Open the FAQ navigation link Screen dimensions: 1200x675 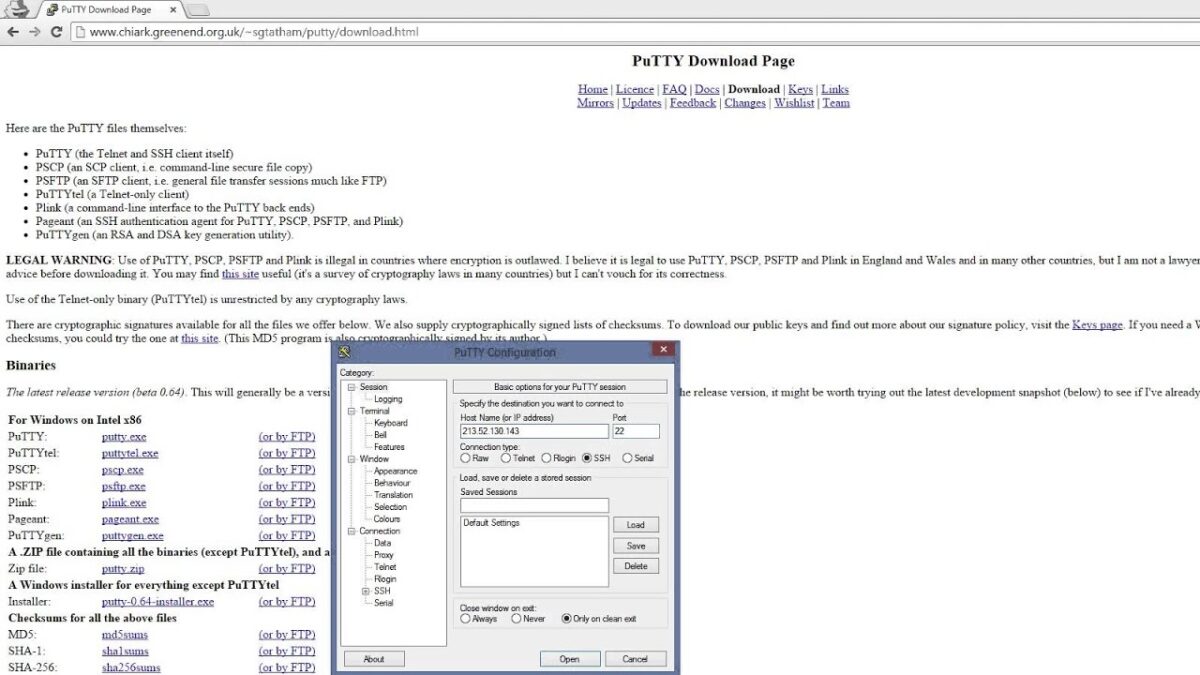point(674,89)
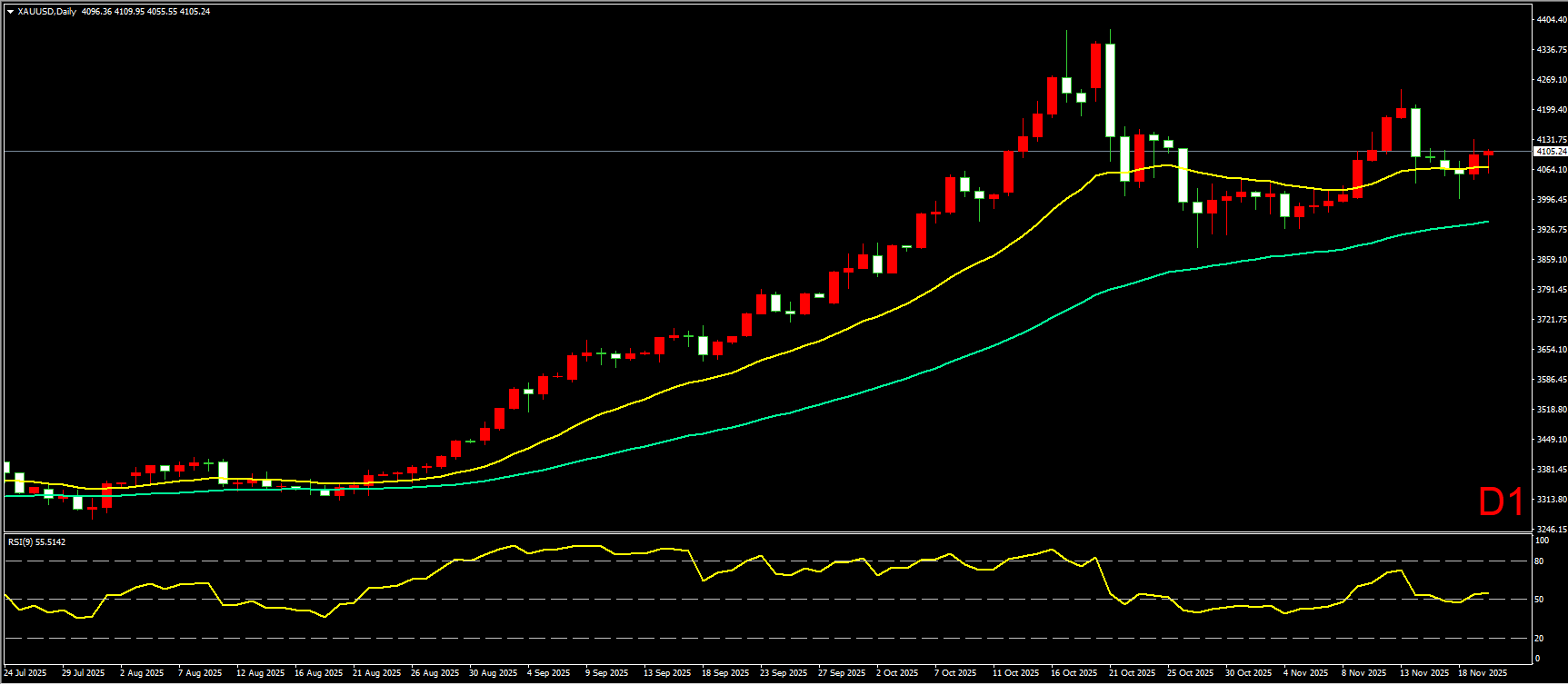Click the 3246.15 price axis label

click(x=1551, y=529)
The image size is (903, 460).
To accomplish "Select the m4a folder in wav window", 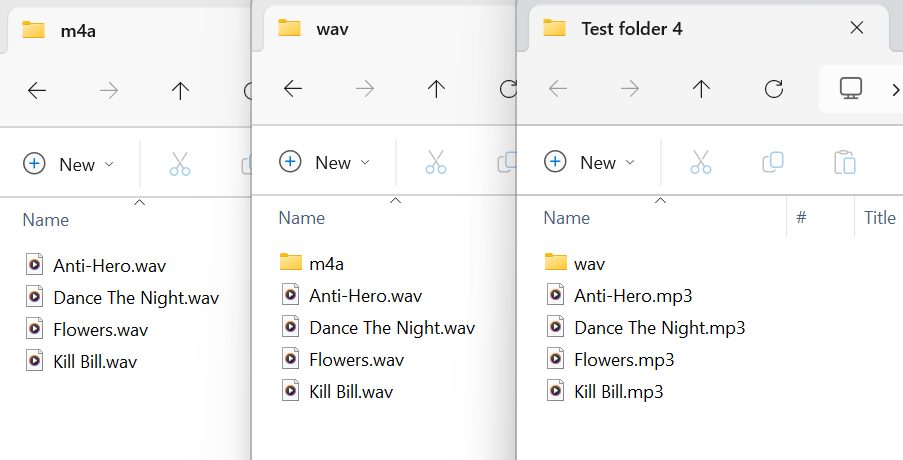I will pyautogui.click(x=326, y=263).
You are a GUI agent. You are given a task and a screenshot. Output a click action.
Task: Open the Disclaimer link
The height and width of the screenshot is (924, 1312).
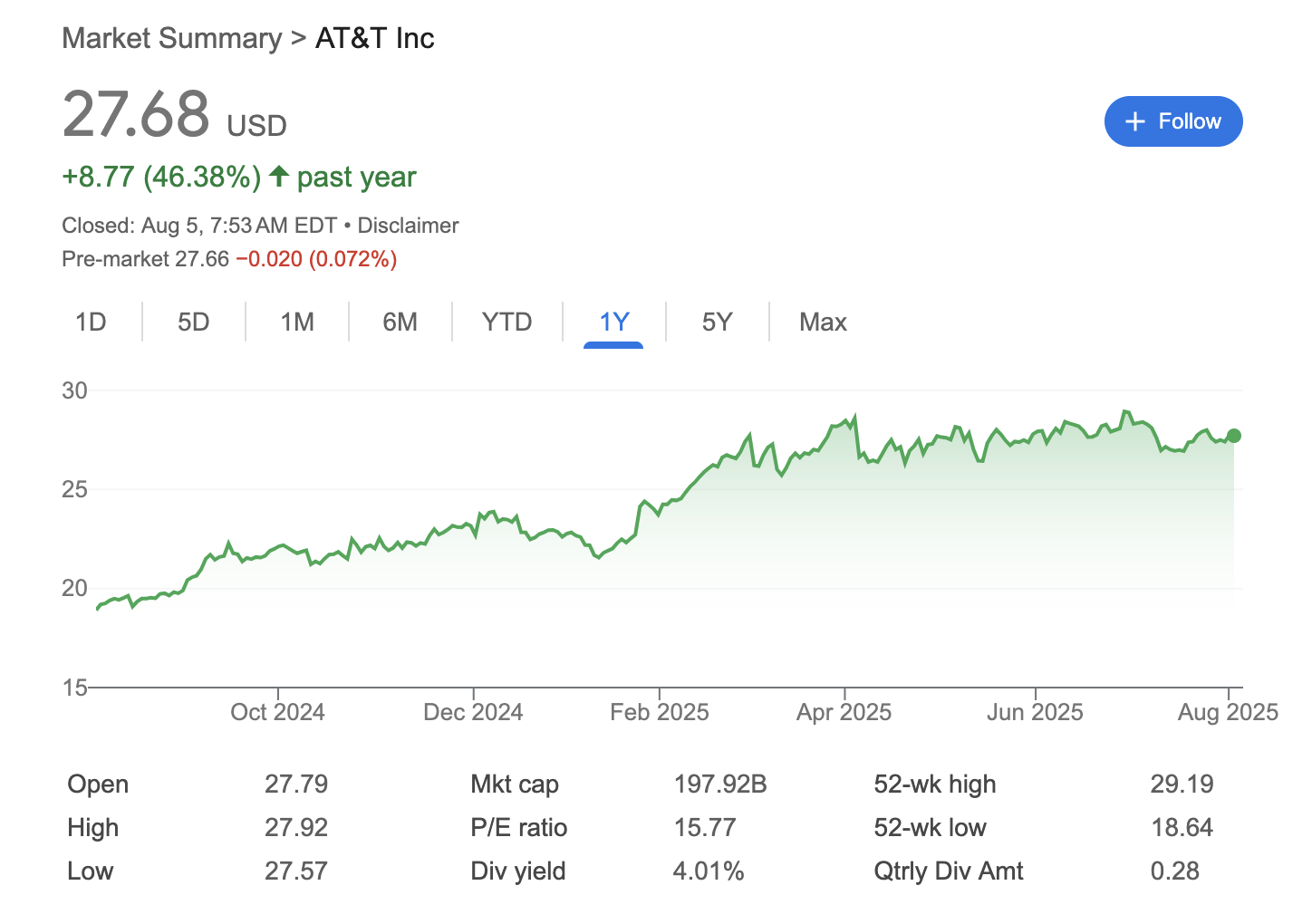tap(408, 226)
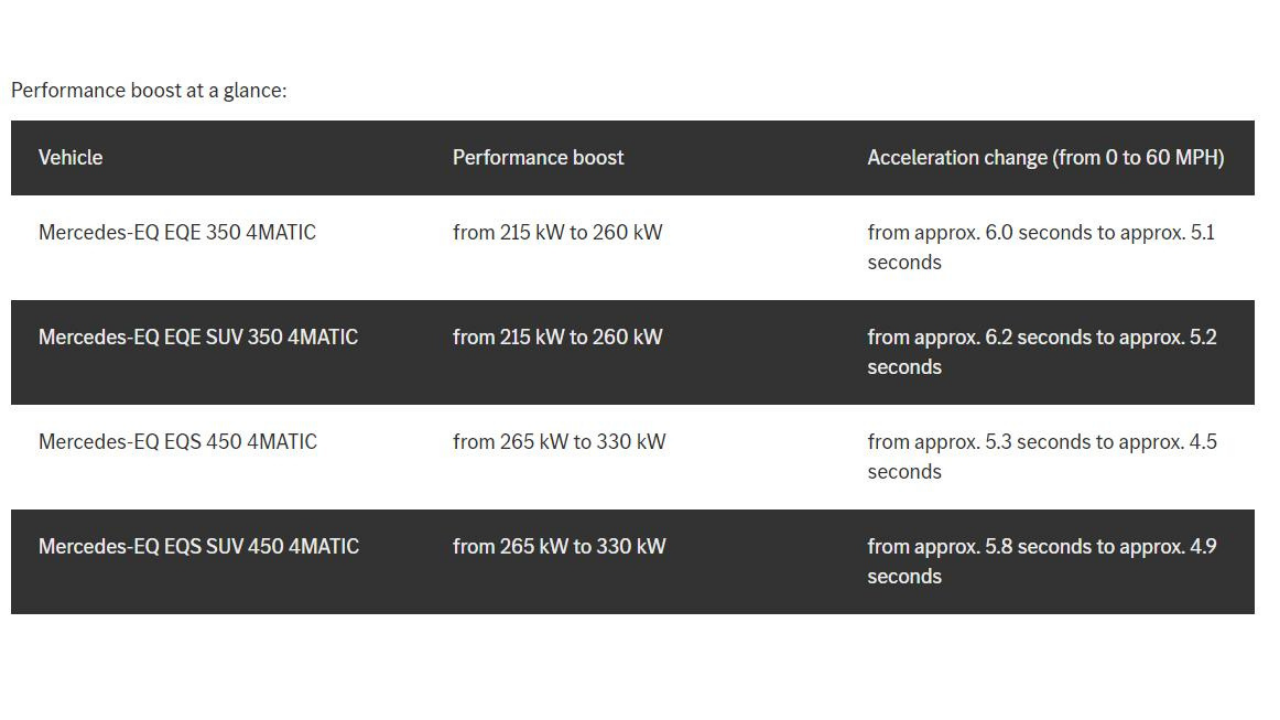The width and height of the screenshot is (1280, 720).
Task: Click the 6.0 to 5.1 seconds acceleration text
Action: [1042, 248]
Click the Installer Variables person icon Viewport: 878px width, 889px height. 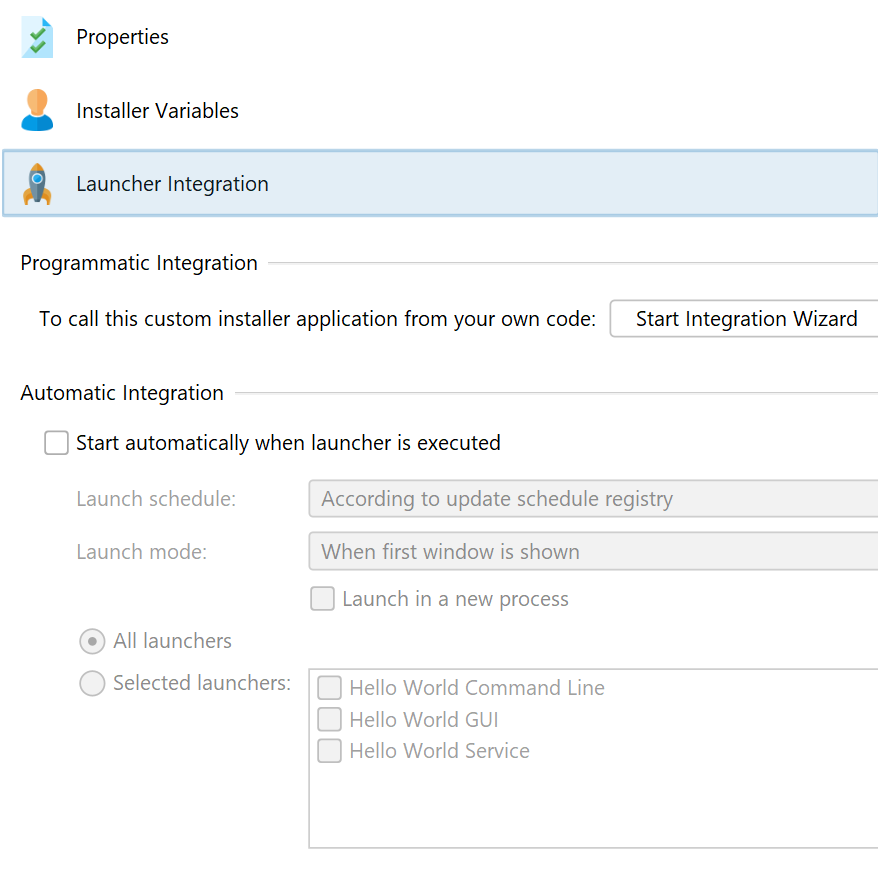click(x=37, y=110)
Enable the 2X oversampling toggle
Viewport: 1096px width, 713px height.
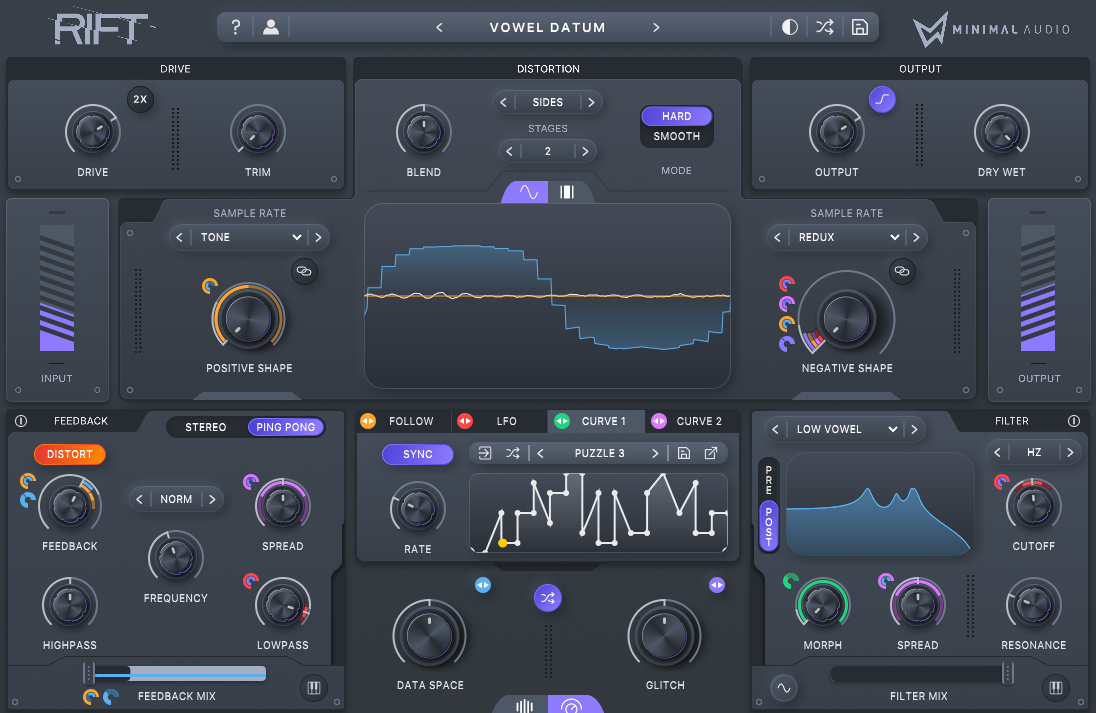(x=141, y=100)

-=-=-=-=-

Your task is to reproduce exactly the lines from the one with "Enable the 2X oversampling toggle" to the end of the material, both included, with the pictures left out.

Enable the 2X oversampling toggle
Viewport: 1096px width, 713px height.
(x=141, y=100)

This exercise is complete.